* **Questions on the material**
a. Answer these questions from the vacation post, giving each answer on its own line with the same marker:
(i) Where were the three Inland Northern speakers from?
(ii) What book did the writer choose to read while traveling?
(iii) What event took the writer to the Rockies?
b. For each statement below, say yes or no depending on whether it agrees with the vacation post, and quote the words that decide it:
(i) The writer finished the book before getting back home.
(ii) The speaker from Maryland had a fronted long /o/.
(iii) The writer gives a view on whether Catholicism is silly and superstitious.

* **Excerpt**
------------------------------------------------
Sunday, June 25, 2006

How I Spent My Vacation

Well, now I'm back from a week up in the Rockies, where my wife's family had a reunion. I was able to hear and compare various dialects on this trip, which led me to the following observations:

1. When you've been living in New York, the rhoticity of pretty much anywhere west of the Hudson starts to sound a little weird.

2. I got to compare speakers from the eastern and western extremities of the South/ Southern Midland border (from Oklahoma City and eastern Maryland, respectively). The Oklahoman sounded, for lack of a better word, twangy - I think this is due to a more advanced Southern Vowel Shift on her part. The Marylander, on the other hand, had the classic Mid-Atlantic fronted long /o/.

3. At one point I listened to three Inland Northern speakers talking - they were from southwest Michigan, Northern Illinois, and Chicago. Though I wouldn't swear to it, I believe that if I hadn't known who was from which place, but I had known that there was one speaker from each place, I would have known who was from where. And if you understood that beast of a sentence you deserve a prize.

I figured the best thing to read while traveling would be a book about traveling by a fun writer, so I chose Mark Twain's Innocents Abroad. I'm back home and not done with it yet - it's long and I'm a slow reader (which makes grad school ever so fun), but I like it a lot, though parts of it are either too staid or too over the top, and other parts are fairly offensive by contemporary standards. Oh well - despite his bigoted asides, he clearly believed in the common humanity of, umm, humanity.

I am particularly interested in attempts by writers to relate and locate America and Europe conceptually (this is my area of research), and Twain's portrait of Europe can be summarized thusly:

1. They don't speak English very well over there.
2. They don't use soap, either.
3. The buildings might have been nice once, but now they're old and falling apart.
4. Catholicism is silly and superstitious.
5. European governments are corrupt and oppressive, and have always been so.

I'll reserve judgement on #4 for fear of repeating the Scientology controversy, but I'll say that the rest of these points are all much less true nowadays than they were then.
------------------------------------------------
* **Provided data**
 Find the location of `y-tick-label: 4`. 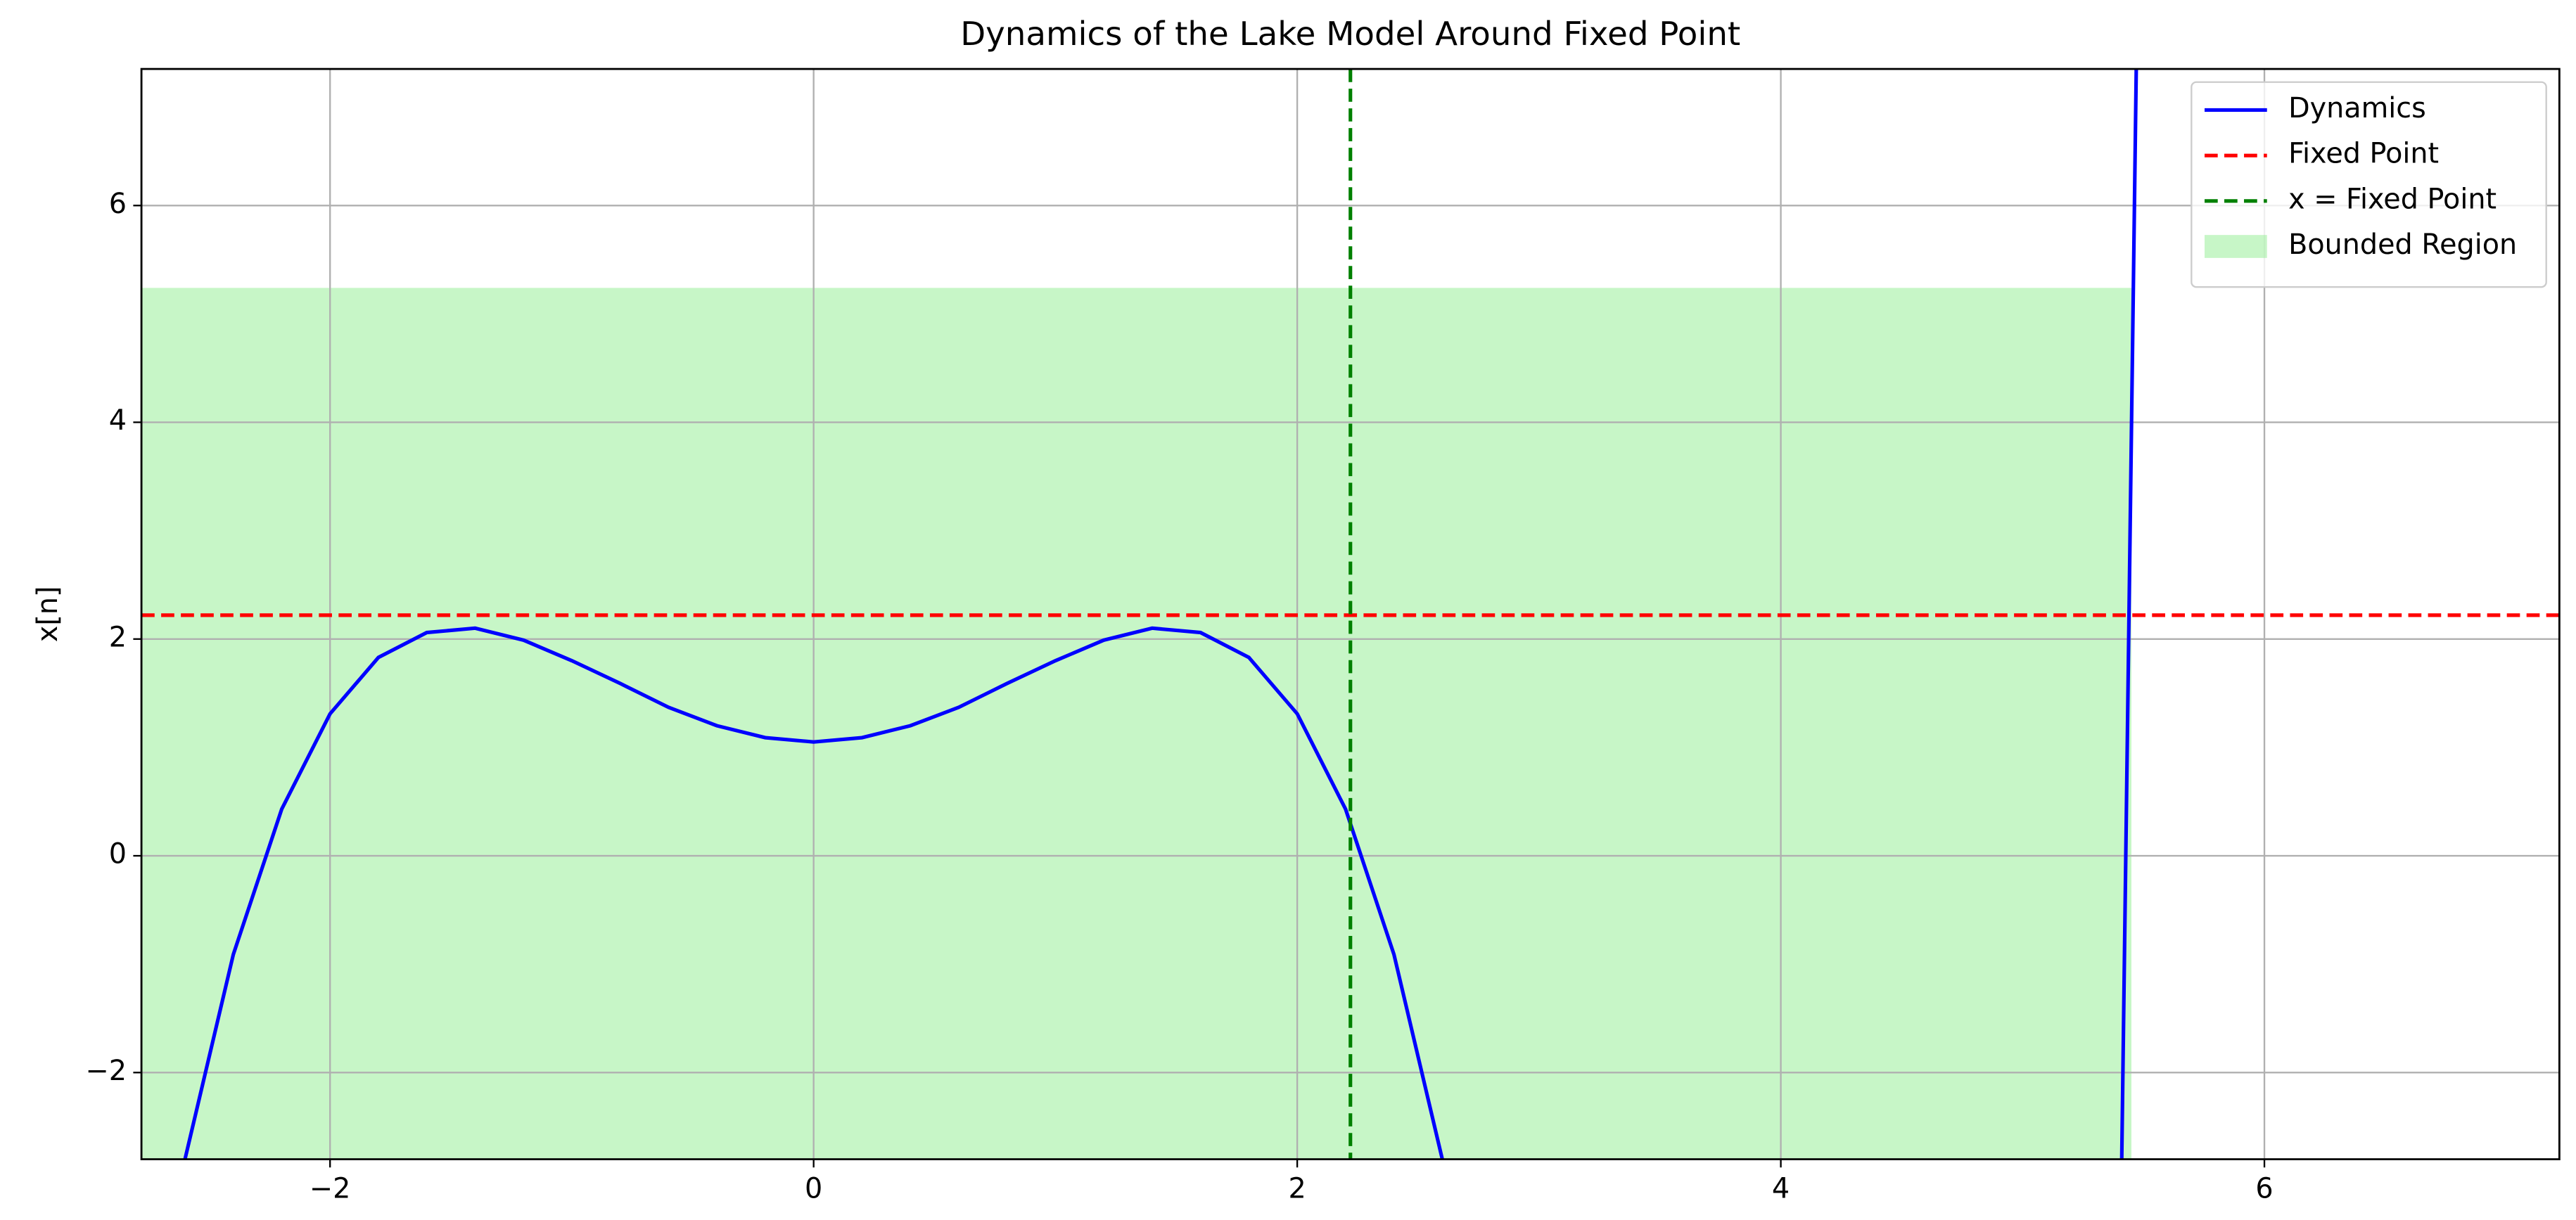

y-tick-label: 4 is located at coordinates (118, 421). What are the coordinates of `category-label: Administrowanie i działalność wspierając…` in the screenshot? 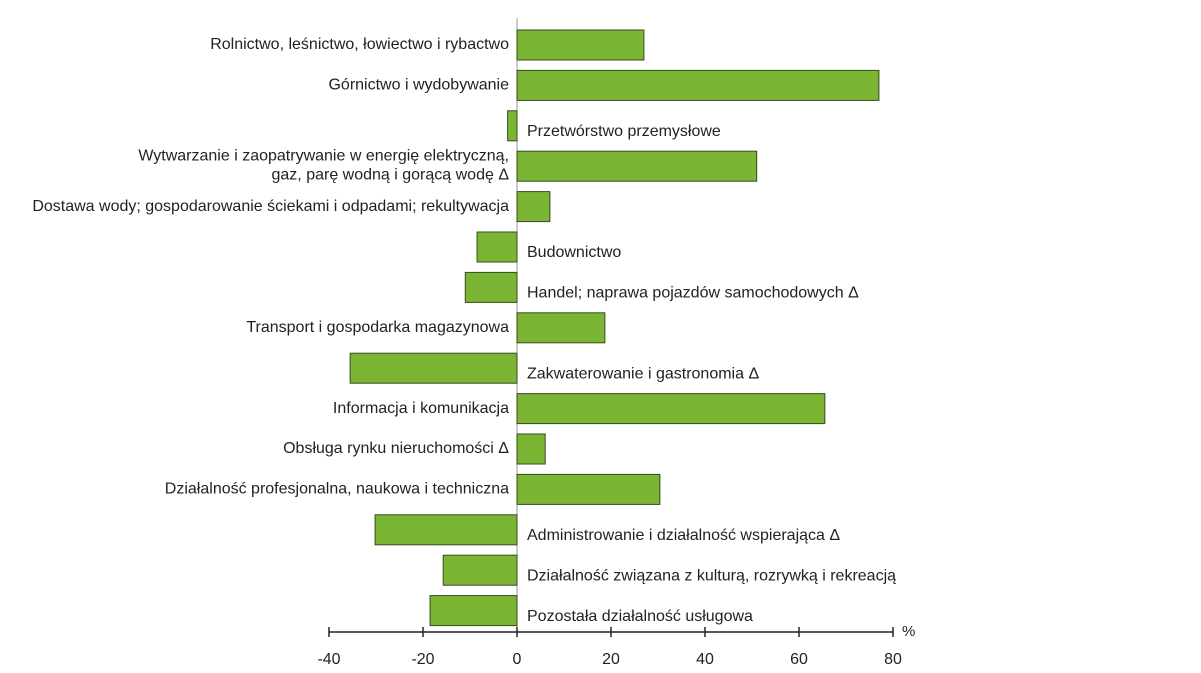 It's located at (684, 536).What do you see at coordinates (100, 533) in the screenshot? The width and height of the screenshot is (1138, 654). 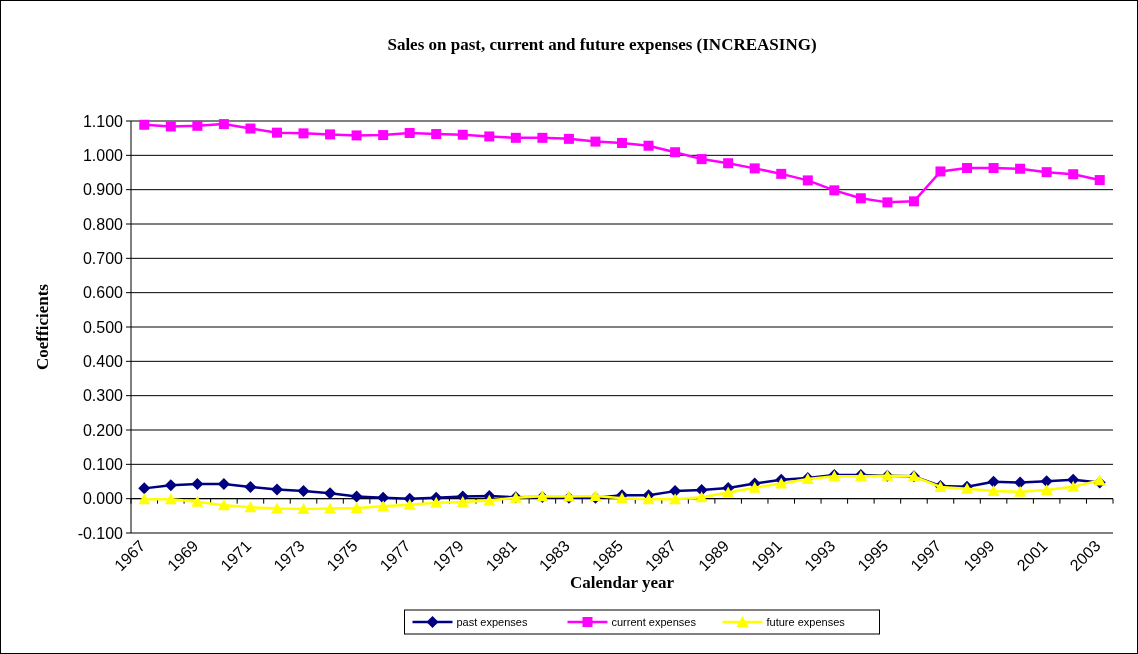 I see `y-tick-label: -0.100` at bounding box center [100, 533].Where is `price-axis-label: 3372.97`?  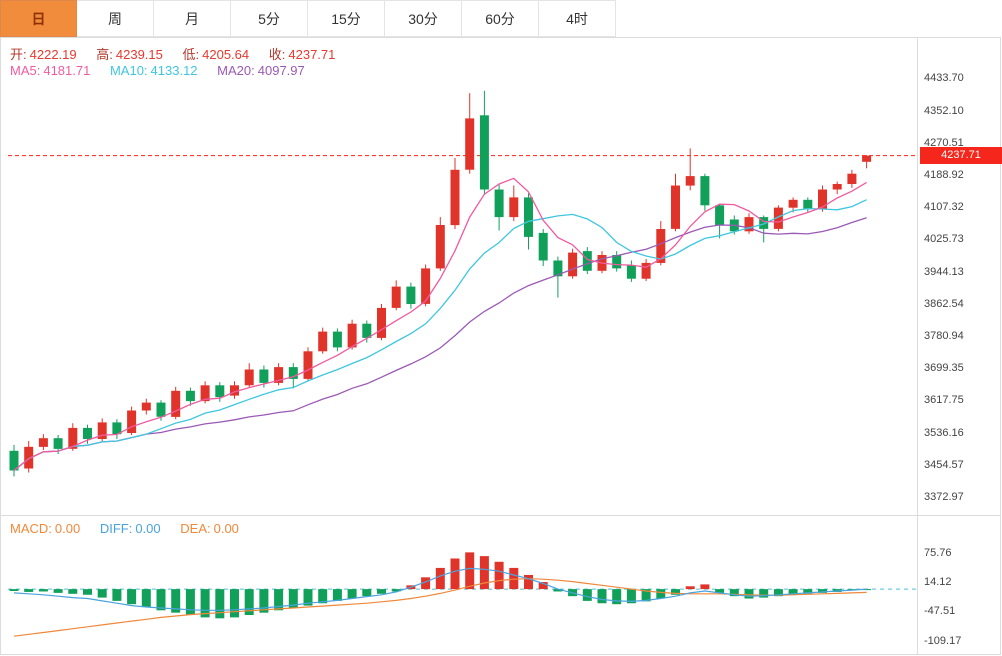
price-axis-label: 3372.97 is located at coordinates (944, 496).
------------------------------------------------
* **Your responses**
a.
(i) Southwest Michigan, Northern Illinois, and Chicago.
(ii) Mark Twain's Innocents Abroad.
(iii) A reunion of the writer's wife's family.

b.
(i) No: "I'm back home and not done with it yet"
(ii) Yes: "The Marylander, on the other hand, had the classic Mid-Atlantic fronted long /o/."
(iii) No: "I'll reserve judgement on #4"